We lined up in 2 lines with women on one side and men on the other. There were more women, so sometimes I had a female partner as we moved down the line switching partners every few minutes. A Thai guy taught the brief lesson in English. Some of the songs played were actual salsa songs, but they also varied into Oye Como Va by Santana, and a few others that salsa aficionados might wrinkle their noses at. But I thought, “Come on, we’re in Thailand, which is in Asia and we’re salsa dancing! This is fantastic!”

I danced with a few people, none of whom were talented dancers. In fact, I don’t think there was one latino in the whole place. Off the dance floor, I ended up talking to a guy for a few minutes who said he can’t really follow the steps so he just does his own moves. I said, “That’s my kind of dancing.” To which he replied, “Do you want to dance?” And off we went.

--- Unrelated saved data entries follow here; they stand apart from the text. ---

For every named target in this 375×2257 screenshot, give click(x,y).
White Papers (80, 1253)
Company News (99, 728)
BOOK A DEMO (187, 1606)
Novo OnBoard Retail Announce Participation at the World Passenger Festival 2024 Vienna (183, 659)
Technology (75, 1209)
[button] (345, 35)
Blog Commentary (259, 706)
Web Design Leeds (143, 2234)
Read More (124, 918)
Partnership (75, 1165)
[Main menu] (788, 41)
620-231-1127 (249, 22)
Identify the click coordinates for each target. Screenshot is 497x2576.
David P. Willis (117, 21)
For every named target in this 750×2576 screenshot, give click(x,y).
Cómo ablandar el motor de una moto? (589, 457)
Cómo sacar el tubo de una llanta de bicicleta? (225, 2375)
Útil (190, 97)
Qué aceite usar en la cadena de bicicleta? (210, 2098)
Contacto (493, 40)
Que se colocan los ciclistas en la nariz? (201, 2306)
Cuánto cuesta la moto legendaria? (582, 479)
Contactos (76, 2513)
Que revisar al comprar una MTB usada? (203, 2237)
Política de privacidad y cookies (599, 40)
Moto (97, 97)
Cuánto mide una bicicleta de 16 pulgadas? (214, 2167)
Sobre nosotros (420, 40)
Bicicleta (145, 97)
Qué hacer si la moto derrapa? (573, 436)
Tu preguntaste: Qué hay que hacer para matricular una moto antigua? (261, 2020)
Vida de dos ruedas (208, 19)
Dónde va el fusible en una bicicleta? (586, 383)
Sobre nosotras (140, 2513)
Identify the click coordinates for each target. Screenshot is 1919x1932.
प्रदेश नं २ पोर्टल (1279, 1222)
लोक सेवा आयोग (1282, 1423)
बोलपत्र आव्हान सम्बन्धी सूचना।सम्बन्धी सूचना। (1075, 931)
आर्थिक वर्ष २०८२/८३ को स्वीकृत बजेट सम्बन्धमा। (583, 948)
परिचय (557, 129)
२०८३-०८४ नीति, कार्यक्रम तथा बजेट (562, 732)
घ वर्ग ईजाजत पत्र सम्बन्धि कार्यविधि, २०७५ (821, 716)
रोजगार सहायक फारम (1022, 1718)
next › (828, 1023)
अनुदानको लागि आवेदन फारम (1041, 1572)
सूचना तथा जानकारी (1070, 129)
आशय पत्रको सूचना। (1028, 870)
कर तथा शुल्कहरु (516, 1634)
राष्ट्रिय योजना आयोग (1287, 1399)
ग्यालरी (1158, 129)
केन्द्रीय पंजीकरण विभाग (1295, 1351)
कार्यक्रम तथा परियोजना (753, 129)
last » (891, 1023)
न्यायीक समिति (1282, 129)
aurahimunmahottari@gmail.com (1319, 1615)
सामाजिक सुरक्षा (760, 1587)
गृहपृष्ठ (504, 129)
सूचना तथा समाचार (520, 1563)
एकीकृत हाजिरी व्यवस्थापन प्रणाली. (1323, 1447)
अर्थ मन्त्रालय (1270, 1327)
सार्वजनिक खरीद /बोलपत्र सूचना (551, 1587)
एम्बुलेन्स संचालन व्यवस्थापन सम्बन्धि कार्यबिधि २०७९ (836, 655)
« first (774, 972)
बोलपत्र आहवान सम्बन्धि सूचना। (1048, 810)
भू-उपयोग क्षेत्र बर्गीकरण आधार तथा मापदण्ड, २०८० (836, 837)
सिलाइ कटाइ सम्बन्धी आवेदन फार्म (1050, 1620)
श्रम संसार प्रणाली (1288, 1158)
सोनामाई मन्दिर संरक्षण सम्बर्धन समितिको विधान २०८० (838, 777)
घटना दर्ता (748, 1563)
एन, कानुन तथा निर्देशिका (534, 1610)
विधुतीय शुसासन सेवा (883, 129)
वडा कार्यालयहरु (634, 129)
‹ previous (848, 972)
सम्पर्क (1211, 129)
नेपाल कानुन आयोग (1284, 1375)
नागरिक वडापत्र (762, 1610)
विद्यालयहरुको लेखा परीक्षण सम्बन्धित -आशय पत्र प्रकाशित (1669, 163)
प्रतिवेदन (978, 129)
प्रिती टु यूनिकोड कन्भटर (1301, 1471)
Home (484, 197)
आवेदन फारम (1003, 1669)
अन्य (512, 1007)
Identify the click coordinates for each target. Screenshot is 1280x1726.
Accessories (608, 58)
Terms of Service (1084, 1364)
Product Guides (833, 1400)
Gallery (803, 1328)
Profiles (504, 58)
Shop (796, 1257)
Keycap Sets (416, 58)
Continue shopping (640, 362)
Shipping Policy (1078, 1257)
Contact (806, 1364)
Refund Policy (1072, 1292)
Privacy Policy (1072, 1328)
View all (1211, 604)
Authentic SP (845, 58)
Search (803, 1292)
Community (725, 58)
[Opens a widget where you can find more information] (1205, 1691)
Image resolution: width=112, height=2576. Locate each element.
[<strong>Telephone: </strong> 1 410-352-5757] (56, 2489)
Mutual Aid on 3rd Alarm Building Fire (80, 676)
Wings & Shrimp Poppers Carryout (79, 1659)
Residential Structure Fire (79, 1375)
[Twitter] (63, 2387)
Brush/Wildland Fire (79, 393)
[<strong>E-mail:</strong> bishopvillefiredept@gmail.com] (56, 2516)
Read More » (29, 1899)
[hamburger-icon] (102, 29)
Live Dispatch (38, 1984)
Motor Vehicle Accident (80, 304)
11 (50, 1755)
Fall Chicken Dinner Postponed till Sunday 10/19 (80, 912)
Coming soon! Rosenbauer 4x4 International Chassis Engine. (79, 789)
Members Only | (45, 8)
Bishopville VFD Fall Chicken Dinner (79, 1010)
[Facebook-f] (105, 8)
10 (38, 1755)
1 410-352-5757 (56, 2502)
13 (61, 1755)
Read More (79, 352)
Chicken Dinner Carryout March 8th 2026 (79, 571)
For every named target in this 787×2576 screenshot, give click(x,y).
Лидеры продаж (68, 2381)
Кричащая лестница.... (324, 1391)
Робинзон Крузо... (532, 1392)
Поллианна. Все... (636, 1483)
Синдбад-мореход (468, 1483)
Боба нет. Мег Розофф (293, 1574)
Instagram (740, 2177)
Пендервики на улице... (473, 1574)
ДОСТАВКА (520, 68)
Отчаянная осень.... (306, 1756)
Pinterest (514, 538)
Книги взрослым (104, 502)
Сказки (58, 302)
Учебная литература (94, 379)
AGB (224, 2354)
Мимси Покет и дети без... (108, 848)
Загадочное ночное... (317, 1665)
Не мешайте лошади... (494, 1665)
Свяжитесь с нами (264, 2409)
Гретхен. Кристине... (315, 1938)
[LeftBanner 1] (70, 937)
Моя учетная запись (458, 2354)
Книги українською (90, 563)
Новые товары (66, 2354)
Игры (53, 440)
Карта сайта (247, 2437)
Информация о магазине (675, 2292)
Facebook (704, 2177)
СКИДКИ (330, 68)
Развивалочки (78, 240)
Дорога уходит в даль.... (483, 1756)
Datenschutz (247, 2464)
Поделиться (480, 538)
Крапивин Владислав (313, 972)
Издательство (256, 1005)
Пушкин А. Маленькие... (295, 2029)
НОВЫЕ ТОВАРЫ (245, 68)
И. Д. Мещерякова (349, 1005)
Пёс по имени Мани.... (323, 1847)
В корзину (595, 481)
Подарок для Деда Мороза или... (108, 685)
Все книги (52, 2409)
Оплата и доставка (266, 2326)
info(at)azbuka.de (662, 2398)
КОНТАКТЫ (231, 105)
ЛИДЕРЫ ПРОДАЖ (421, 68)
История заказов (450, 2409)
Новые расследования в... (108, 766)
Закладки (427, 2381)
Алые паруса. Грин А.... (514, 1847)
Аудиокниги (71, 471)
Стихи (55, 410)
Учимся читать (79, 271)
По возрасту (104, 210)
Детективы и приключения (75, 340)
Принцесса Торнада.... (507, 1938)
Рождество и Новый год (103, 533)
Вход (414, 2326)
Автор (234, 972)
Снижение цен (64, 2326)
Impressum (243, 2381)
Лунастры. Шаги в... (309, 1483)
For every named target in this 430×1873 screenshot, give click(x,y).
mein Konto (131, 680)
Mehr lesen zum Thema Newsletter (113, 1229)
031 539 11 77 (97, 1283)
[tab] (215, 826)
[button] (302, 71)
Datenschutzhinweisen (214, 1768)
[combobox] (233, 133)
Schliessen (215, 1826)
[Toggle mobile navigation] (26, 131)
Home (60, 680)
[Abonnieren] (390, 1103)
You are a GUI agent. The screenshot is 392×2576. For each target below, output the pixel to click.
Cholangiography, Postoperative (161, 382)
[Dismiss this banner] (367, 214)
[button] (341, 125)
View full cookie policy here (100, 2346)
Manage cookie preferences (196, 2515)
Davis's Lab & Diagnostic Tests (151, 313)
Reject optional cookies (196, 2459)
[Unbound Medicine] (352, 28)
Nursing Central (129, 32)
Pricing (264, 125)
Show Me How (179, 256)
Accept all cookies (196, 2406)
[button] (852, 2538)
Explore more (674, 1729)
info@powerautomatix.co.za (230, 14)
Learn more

We were the only ones on the dance floor and people were watching us basically make dancing fools of ourselves. At this point I was quite glad there were no latinos, because we probably would have horrified them. The thing was, with all the spinning and swooshing around, I was having a great time. Both of us were laughing our heads off while dancing.

As we got off the floor, some English guy said to me that our dancing looked like some sort of bizarre Indian mating ritual. I talked with my dance partner who I found out was from Malaysia, but of Indian heritage. His name, yes, it was Ganesh. I showed him my necklace depicting the obstacle removing Hindu elephant god of his namesake. He the told me that he had watched Elizabeth the night before.

Why live abroad inThailand? Where else am I going to be salsa dancing in SE Asia with a Malay/Indian guy named Ganesh?